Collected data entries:
________________________
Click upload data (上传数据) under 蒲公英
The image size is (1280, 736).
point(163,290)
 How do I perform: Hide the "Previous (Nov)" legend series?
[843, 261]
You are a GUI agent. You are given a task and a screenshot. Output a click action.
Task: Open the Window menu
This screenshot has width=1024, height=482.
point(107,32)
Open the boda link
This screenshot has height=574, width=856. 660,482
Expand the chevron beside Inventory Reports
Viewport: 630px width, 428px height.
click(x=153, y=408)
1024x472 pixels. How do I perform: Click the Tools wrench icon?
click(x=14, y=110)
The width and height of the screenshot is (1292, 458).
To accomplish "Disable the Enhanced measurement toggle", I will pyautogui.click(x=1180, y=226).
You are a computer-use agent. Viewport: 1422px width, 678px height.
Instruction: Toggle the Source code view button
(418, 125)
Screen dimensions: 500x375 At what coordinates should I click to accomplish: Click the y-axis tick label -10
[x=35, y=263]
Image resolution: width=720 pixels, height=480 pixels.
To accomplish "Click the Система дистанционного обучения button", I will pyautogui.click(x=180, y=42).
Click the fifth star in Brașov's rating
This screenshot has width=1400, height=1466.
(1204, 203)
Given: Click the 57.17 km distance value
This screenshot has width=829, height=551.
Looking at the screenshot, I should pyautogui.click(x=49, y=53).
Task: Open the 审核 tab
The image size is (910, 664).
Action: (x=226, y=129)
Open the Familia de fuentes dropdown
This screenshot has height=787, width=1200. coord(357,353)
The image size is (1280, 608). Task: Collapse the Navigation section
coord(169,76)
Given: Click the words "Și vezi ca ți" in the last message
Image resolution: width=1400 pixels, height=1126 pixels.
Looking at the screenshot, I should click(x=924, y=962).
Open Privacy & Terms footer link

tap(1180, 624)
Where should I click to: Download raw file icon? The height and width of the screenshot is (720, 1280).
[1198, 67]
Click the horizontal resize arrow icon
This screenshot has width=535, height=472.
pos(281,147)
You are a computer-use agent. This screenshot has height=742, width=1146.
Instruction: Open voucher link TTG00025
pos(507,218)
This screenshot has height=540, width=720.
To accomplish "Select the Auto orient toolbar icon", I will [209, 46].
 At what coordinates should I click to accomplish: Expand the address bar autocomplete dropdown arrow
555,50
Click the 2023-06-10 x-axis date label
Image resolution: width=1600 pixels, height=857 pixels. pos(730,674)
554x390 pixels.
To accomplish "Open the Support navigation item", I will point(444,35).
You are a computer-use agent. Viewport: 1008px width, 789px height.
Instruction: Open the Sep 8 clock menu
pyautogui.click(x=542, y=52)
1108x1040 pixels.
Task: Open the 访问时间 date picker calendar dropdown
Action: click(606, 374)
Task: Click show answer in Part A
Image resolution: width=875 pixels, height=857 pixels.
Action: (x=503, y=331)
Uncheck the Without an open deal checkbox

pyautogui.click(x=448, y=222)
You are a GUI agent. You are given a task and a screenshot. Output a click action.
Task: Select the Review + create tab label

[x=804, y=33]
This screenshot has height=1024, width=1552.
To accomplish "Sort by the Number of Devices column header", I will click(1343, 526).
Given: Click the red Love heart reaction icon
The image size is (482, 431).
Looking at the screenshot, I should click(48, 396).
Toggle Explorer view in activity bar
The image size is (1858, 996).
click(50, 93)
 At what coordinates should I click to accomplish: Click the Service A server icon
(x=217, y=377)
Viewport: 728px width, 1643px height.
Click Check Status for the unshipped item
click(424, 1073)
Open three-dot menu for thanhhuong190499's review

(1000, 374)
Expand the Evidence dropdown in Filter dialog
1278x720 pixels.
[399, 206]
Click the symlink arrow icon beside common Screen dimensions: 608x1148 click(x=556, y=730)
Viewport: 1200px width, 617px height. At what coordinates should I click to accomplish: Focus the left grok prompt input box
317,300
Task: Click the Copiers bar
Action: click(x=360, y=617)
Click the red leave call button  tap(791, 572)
________________________
To do: Restate the data above in full, word for word.

Solution for this task:
Click upload data (上传数据) under 蒲公英
The image size is (1280, 736).
point(163,290)
 How do I perform: Hide the "Previous (Nov)" legend series?
[843, 261]
You are a GUI agent. You are given a task and a screenshot. Output a click action.
Task: Open the Window menu
This screenshot has width=1024, height=482.
point(107,32)
Open the boda link
This screenshot has height=574, width=856. 660,482
Expand the chevron beside Inventory Reports
Viewport: 630px width, 428px height.
click(x=153, y=408)
1024x472 pixels. How do I perform: Click the Tools wrench icon?
click(x=14, y=110)
The width and height of the screenshot is (1292, 458).
To accomplish "Disable the Enhanced measurement toggle", I will pyautogui.click(x=1180, y=226).
You are a computer-use agent. Viewport: 1422px width, 678px height.
Instruction: Toggle the Source code view button
(418, 125)
Screen dimensions: 500x375 At what coordinates should I click to accomplish: Click the y-axis tick label -10
[x=35, y=263]
Image resolution: width=720 pixels, height=480 pixels.
To accomplish "Click the Система дистанционного обучения button", I will pyautogui.click(x=180, y=42).
Click the fifth star in Brașov's rating
This screenshot has width=1400, height=1466.
(1204, 203)
Given: Click the 57.17 km distance value
This screenshot has width=829, height=551.
Looking at the screenshot, I should pyautogui.click(x=49, y=53).
Task: Open the 审核 tab
The image size is (910, 664).
Action: (x=226, y=129)
Open the Familia de fuentes dropdown
This screenshot has height=787, width=1200. coord(357,353)
The image size is (1280, 608). Task: Collapse the Navigation section
coord(169,76)
Given: Click the words "Și vezi ca ți" in the last message
Image resolution: width=1400 pixels, height=1126 pixels.
Looking at the screenshot, I should click(x=924, y=962).
Open Privacy & Terms footer link

tap(1180, 624)
Where should I click to: Download raw file icon? The height and width of the screenshot is (720, 1280).
[1198, 67]
Click the horizontal resize arrow icon
This screenshot has width=535, height=472.
pos(281,147)
You are a computer-use agent. This screenshot has height=742, width=1146.
Instruction: Open voucher link TTG00025
pos(507,218)
This screenshot has height=540, width=720.
To accomplish "Select the Auto orient toolbar icon", I will [209, 46].
 At what coordinates should I click to accomplish: Expand the address bar autocomplete dropdown arrow
555,50
Click the 2023-06-10 x-axis date label
Image resolution: width=1600 pixels, height=857 pixels. pos(730,674)
554x390 pixels.
To accomplish "Open the Support navigation item", I will point(444,35).
You are a computer-use agent. Viewport: 1008px width, 789px height.
Instruction: Open the Sep 8 clock menu
pyautogui.click(x=542, y=52)
1108x1040 pixels.
Task: Open the 访问时间 date picker calendar dropdown
Action: click(606, 374)
Task: Click show answer in Part A
Image resolution: width=875 pixels, height=857 pixels.
Action: (x=503, y=331)
Uncheck the Without an open deal checkbox

pyautogui.click(x=448, y=222)
You are a GUI agent. You are given a task and a screenshot. Output a click action.
Task: Select the Review + create tab label

[x=804, y=33]
This screenshot has height=1024, width=1552.
To accomplish "Sort by the Number of Devices column header", I will click(1343, 526).
Given: Click the red Love heart reaction icon
The image size is (482, 431).
Looking at the screenshot, I should click(48, 396).
Toggle Explorer view in activity bar
The image size is (1858, 996).
click(50, 93)
 At what coordinates should I click to accomplish: Click the Service A server icon
(x=217, y=377)
Viewport: 728px width, 1643px height.
Click Check Status for the unshipped item
click(424, 1073)
Open three-dot menu for thanhhuong190499's review

(1000, 374)
Expand the Evidence dropdown in Filter dialog
1278x720 pixels.
[399, 206]
Click the symlink arrow icon beside common Screen dimensions: 608x1148 click(x=556, y=730)
Viewport: 1200px width, 617px height. At what coordinates should I click to accomplish: Focus the left grok prompt input box
317,300
Task: Click the Copiers bar
Action: click(x=360, y=617)
Click the red leave call button  tap(791, 572)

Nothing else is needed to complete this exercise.